Действительно, кажется, что киберпространственный разрыв между моим соблазнительным экранным образом и жалкой плотью, которая является «мной» вне экрана, переходит в непосредственный опыт разрыва между Реальным спекулятивного обращения капитала и мрачной реальностью доведенных до нищеты масс.

Как мы уже говорили, сегодня на рынке мы сталкива­емся с целым рядом товаров, лишенных своих злокаче­ственных свойств: кофе без кофеина, обезжиренные сливки, безалкогольное пиво. Виртуальная реальность просто генерализует эту процедуру предложения про­дукта, лишенного своей субстанции: она обеспечивает саму реальность, лишенную субстанции, сопротивля­ющуюся твердому ядру Реального, — точно так же как кофе без кофеина обладает запахом и вкусом кофе, но им не является, виртуальная реальность переживается как реальность, не будучи таковой. В случае виртуаль­ной реальности различие является не просто количе­ственным: кофе без кофеина — это по-прежнему часть реальности, тогда как виртуальная реальность подве­шивает само понятие реальности. Однако действи­тельно ли обращение к «реальности», которая рано или поздно настигнет виртуальную игру, является един­ственным способом операционализировать критику капитализма? Что, если проблема капитализма не в этой солипсистской безумной пляске, а в ее противо­положности, в том, что она по-прежнему не признает разрыв с «реальностью», которую представляет себе в виде удовлетворения реальных потребностей реальных людей? В этом состоит основной мотив недавних деконструктивистских интерпретаций Маркса.

Капитализм развивается, постоянно «занимая у будущего», отсылая к некоему неопределенному мо­менту будущей «полной расплаты», который все время откладывается, подобно тому, как МВФ постоянно реструктурирует долги стран второго и третьего мира с мыслью (которая остается действенной, хотя никто в это не верит) о том, что в какой-то момент в будущем долги будут возвращены. Уже Дж. М. Кейнс, критикуя идею о том, что в долгосрочной перспективе реальность должна настичь спекулятивное движение капитала, едко добавлял, что в долгосрочной перспективе все мы уже мертвы; однако действительная экономическая жизнь — это именно бесконечная отсрочка этой пол­ной расплаты по счетам.

(Строки о том, где находятся цели)
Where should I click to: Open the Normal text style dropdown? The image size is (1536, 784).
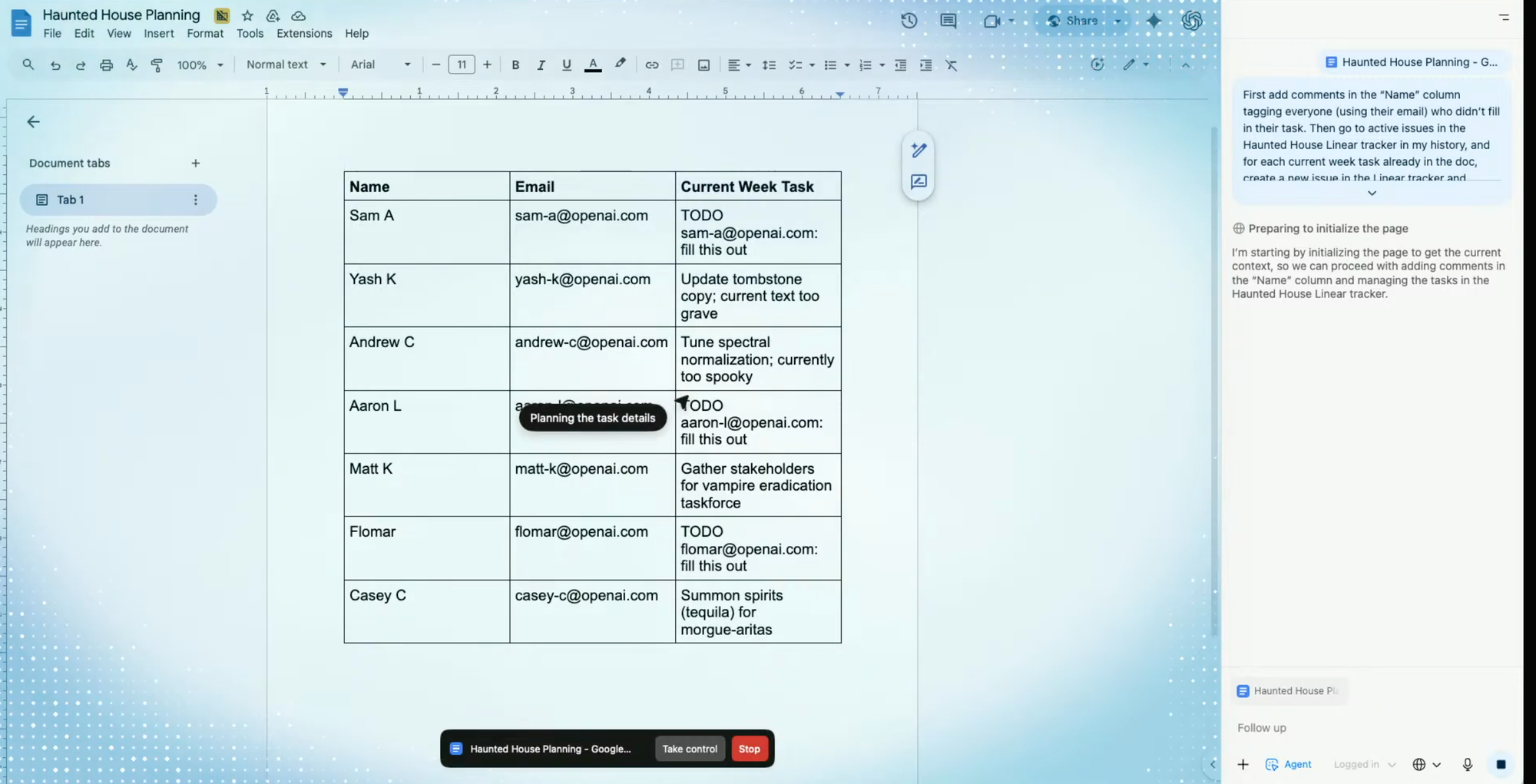[286, 65]
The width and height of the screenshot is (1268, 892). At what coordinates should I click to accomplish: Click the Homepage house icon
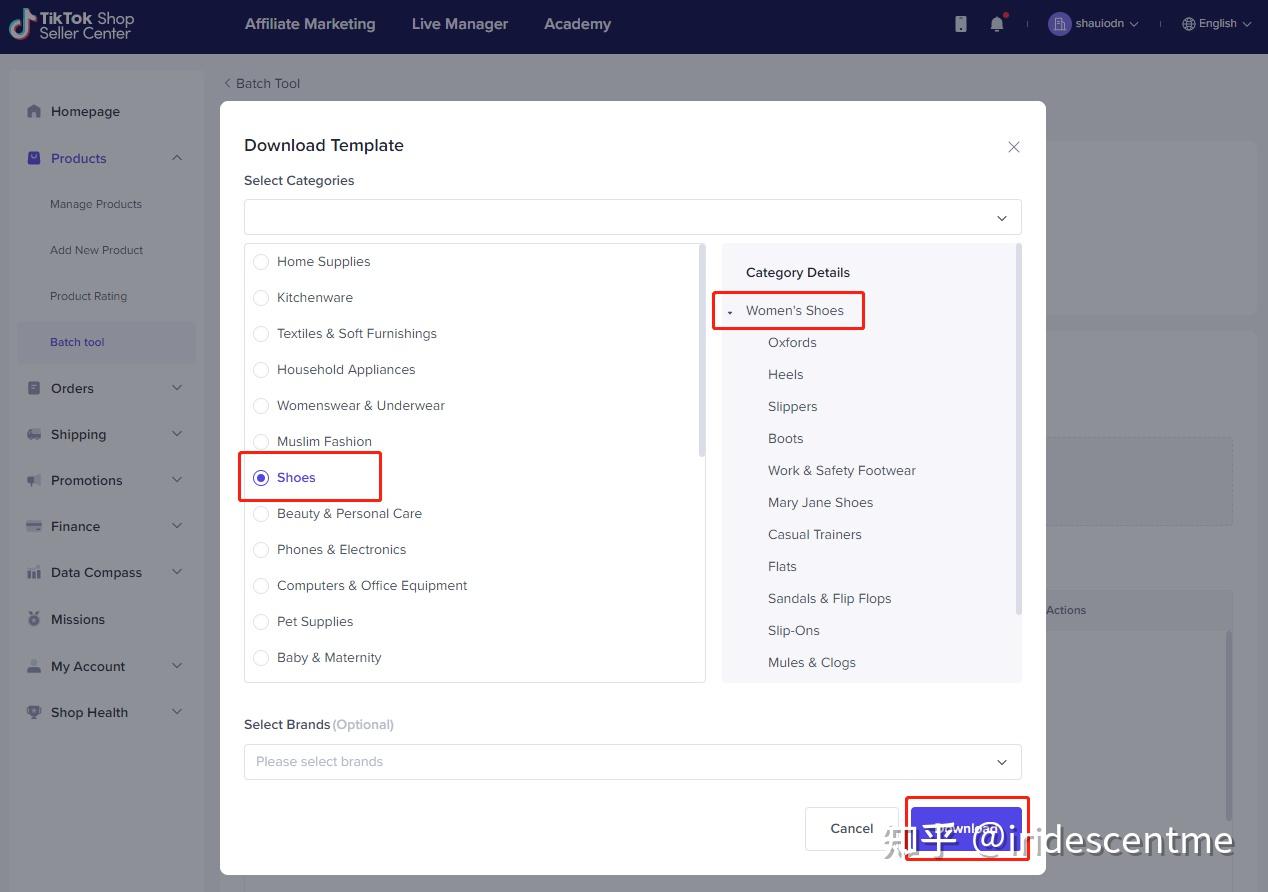35,111
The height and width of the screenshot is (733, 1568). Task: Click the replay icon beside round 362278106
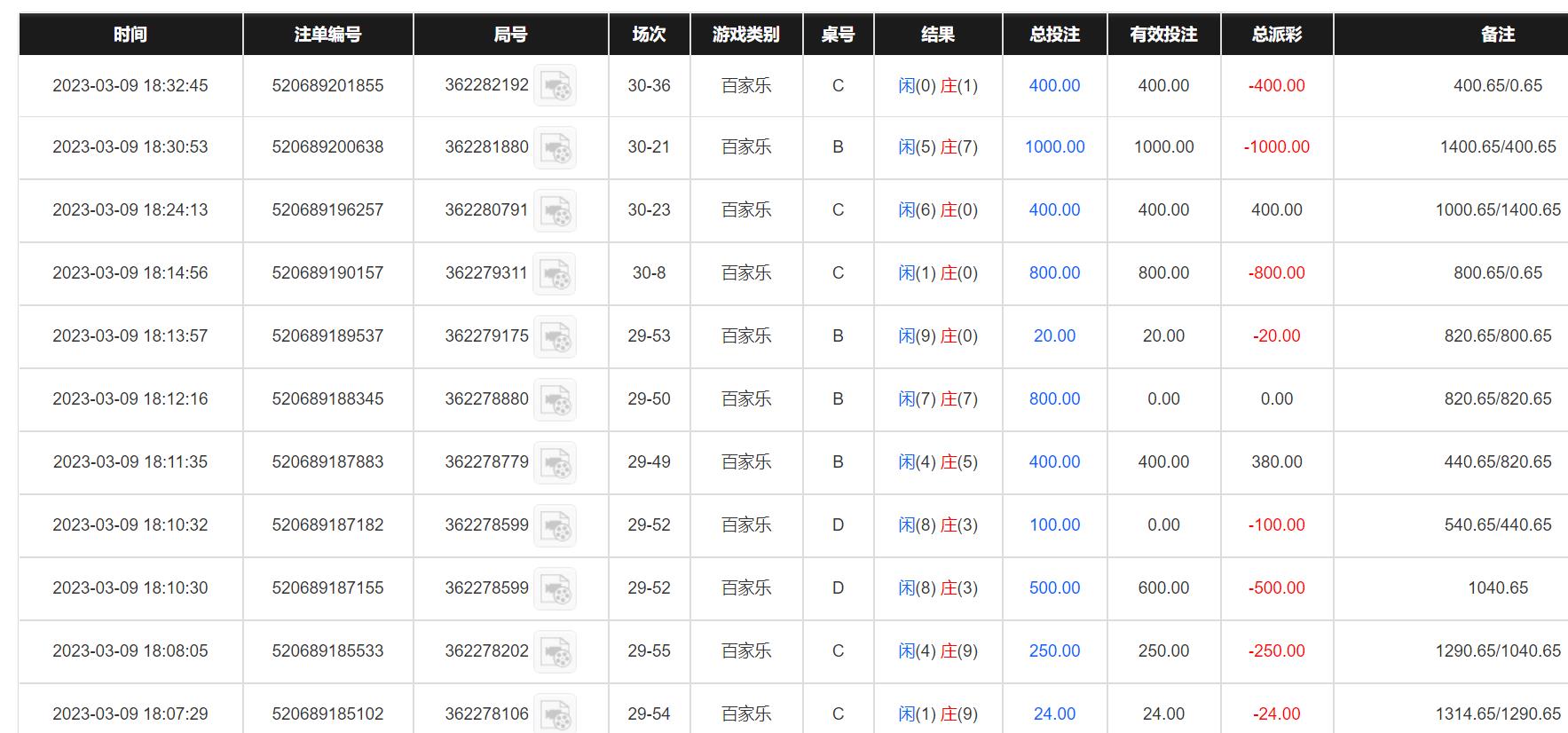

* ЗАДАНИЯ:
1. Замените в отрывке о виртуальной реальности «жалкой плотью» на «бренной плотью» и перепишите его часть, начиная со слов «Действительно, кажется, что» и заканчивая словами «до нищеты масс.».
2. Что, согласно отрывку о виртуальной реальности, едко добавлял Дж. М. Кейнс?

* ОТВЕТЫ ПО ЗАДАНИЯМ:
1.
Действительно, кажется, что киберпространственный разрыв между моим соблазнительным экранным образом и бренной плотью, которая является «мной» вне экрана, переходит в непосредственный опыт разрыва между Реальным спекулятивного обращения капитала и мрачной реальностью доведенных до нищеты масс.

2. Что в долгосрочной перспективе все мы уже мертвы.